* _Page extract_
####

# Ronnie Coleman 60 sec comercial



## Arnold (Apr 16, 2009)

YouTube Video


----------



## plums_jp (Apr 17, 2009)

lol... i bet ronnie uses those on a regular basis


----------



## IronAddict (Apr 17, 2009)

Glad to see all those acting lessons are paying off!


----------



## Dazino (Apr 17, 2009)

Sounded like he said "Bitch hard, bitch heavy, or don't bitch at all."


----------



## vader (Apr 17, 2009)

actually a pretty good idea


----------



## Kevsworld (Apr 18, 2009)

Nothin but a peanut.


----------



## T_man (Apr 18, 2009)

ronnie would need 4 of those seeing as they can only support 500lbs 

Btw how bad do you think ronnie coleman could outpower you??


----------



## vader (Apr 18, 2009)

T_man said:


> Btw how bad do you think ronnie coleman could outpower you??



 the thought of it is pathetic


----------



## rantorcha (Apr 21, 2009)

vader said:


> actually a pretty good idea



The hysteria of the commercial aside, that actually looks like an interesting product!  I have trained by myself pretty much forever and don't use any benches anymore because I hate asking for a spot.  A product like this might actually persuade me to use the bench again.


----------

####

[Data listing]
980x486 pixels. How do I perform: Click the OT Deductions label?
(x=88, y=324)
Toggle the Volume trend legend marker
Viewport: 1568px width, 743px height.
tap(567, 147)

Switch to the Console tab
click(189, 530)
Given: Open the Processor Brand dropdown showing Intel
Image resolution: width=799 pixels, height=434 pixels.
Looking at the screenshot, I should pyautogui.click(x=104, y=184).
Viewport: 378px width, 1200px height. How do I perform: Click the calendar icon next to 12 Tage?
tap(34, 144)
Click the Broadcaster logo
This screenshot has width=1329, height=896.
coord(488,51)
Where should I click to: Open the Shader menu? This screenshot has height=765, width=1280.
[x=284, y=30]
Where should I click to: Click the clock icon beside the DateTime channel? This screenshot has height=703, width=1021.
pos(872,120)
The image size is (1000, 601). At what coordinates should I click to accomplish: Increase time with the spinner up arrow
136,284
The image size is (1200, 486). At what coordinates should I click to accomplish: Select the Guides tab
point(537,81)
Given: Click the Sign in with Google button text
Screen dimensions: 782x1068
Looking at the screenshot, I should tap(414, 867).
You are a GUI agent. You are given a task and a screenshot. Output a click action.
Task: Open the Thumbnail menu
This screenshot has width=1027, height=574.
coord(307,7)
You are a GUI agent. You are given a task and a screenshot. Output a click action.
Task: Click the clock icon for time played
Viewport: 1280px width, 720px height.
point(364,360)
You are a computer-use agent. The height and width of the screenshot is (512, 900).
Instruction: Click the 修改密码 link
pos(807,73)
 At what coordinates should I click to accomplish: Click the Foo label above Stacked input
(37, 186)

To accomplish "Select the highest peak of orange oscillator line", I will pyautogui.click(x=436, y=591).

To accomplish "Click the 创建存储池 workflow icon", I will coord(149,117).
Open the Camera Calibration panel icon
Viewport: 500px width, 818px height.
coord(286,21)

####

* _Work to do_
1. List the usernames of everyone who posted in the forum thread about the Ronnie Coleman commercial, giving each name once.
2. Give, as a numbered list with blank lines omitted, the part of the rows that opens with the line containing "Viewport: 378px width, 1200px" and closes with the line containing "will pyautogui.click(x=436, y=591).".
The forum thread and the rows come from separate, unrelated sources.

* _Exercise answers_
1. Arnold, plums_jp, IronAddict, Dazino, vader, Kevsworld, T_man, rantorcha

2.
1. Viewport: 378px width, 1200px height. How do I perform: Click the calendar icon next to 12 Tage?
2. tap(34, 144)
3. Click the Broadcaster logo
4. This screenshot has width=1329, height=896.
5. coord(488,51)
6. Where should I click to: Open the Shader menu? This screenshot has height=765, width=1280.
7. [x=284, y=30]
8. Where should I click to: Click the clock icon beside the DateTime channel? This screenshot has height=703, width=1021.
9. pos(872,120)
10. The image size is (1000, 601). At what coordinates should I click to accomplish: Increase time with the spinner up arrow
11. 136,284
12. The image size is (1200, 486). At what coordinates should I click to accomplish: Select the Guides tab
13. point(537,81)
14. Given: Click the Sign in with Google button text
15. Screen dimensions: 782x1068
16. Looking at the screenshot, I should tap(414, 867).
17. You are a GUI agent. You are given a task and a screenshot. Output a click action.
18. Task: Open the Thumbnail menu
19. This screenshot has width=1027, height=574.
20. coord(307,7)
21. You are a GUI agent. You are given a task and a screenshot. Output a click action.
22. Task: Click the clock icon for time played
23. Viewport: 1280px width, 720px height.
24. point(364,360)
25. You are a computer-use agent. The height and width of the screenshot is (512, 900).
26. Instruction: Click the 修改密码 link
27. pos(807,73)
28.  At what coordinates should I click to accomplish: Click the Foo label above Stacked input
29. (37, 186)
30. To accomplish "Select the highest peak of orange oscillator line", I will pyautogui.click(x=436, y=591).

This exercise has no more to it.